Individualisierte Tarife gibt es schon lange

In der Tat sind individualisierte Tarife kein neues Phänomen. Bereits seit dem 17. Jahrhundert wird in der Risikolebensversicherung die Prämie nach Altersgruppen gestaffelt. Der Risikoausgleich in der Gemeinschaft funktioniert trotzdem – über alle Altersgruppen hinweg. Durch Big Data bekommt das Thema jedoch eine neue Dimension. Die Versicherer sind deshalb derzeit sehr damit beschäftigt, das richtige Gleichgewicht zwischen Kollektiv und Differenzierung zu erarbeiten. Bader ist zuversichtlich, dass sie einen Weg finden. „Auf die Differenzierung der Kollektive folgt oft auch eine Differenzierung der Produkte“, sagt er.

In der Geschichte der Versicherungswirtschaft hat ein Mehr an Daten oft dazu geführt, dass sich nicht weniger, sondern mehr Menschen versichern konnten. Ein Beispiel dafür ist die Versicherungsmedizin: Seit Beginn des 20. Jahrhunderts hat die Forschung große Fortschritte gemacht, immer mehr Informationen wurden erfasst und analysiert. „Durch das Datenwachstum der letzten hundert Jahre wurden Risiken immer besser abschätzbar“, betont Regenauer. Und damit stieg auch das Produktangebot. So wurde aus der Risikolebensversicherung, die lange nur den Gesunden und Wohlhabenden vorbehalten war, eine Versicherung für die breite Bevölkerung. „Während in den 1930er-Jahren noch 40 Prozent der Antragsteller bei der Risikolebensversicherung wegen eines Krankheitsbildes abgelehnt wurden, sind es heute nur noch ein bis zwei Prozent“, sagt der Versicherungsmediziner.

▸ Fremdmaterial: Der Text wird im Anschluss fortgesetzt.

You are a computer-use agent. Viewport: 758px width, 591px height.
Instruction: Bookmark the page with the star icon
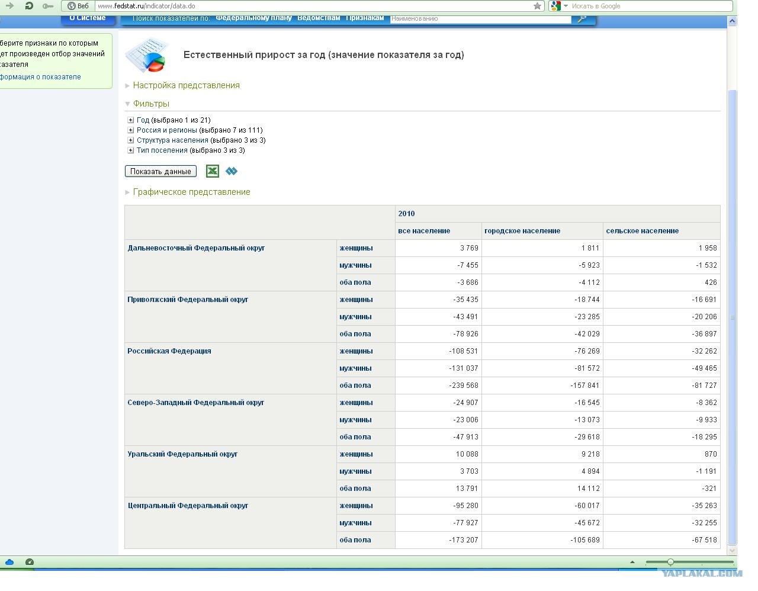[537, 6]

Selbst HIV-Infizierte hätten heutzutage unter bestimmten Bedingungen die Möglichkeit, eine solche Versicherung abzuschließen.

 

Mehr Versicherte dank Big Data

Von der Fülle an neuen Informationen durch Big Data erhofft sich Regenauer eine ähnliche Entwicklung. „Je mehr Daten wir bekommen, desto besser können wir ein Risiko abschätzen.“ Big Data könnte somit dabei helfen, die Versichertengemeinschaft insgesamt zu erweitern.

Der Trend zur stärkeren Aufteilung der Versichertenkollektive ist international jedenfalls schon in vollem Gange, wie eine Befragung der Beratungsgesellschaft Oliver Wyman unter 200 Versicherern weltweit zeigt. „Darauf fokussieren sich derzeit sehr viele Unternehmen“, so Wyman-Berater Dietmar Kottmann. Durch die stärkere Nutzung von Verhaltensdaten könnten die Preise deutlich optimiert werden. Bei deutschen Unternehmen sieht Kottmann noch Vorbehalte. „Das ist auch eine Frage der Kultur“, sagt er. Doch auch hierzulande hat die Sache längst Fahrt aufgenommen – im wahrsten Sinne des Wortes.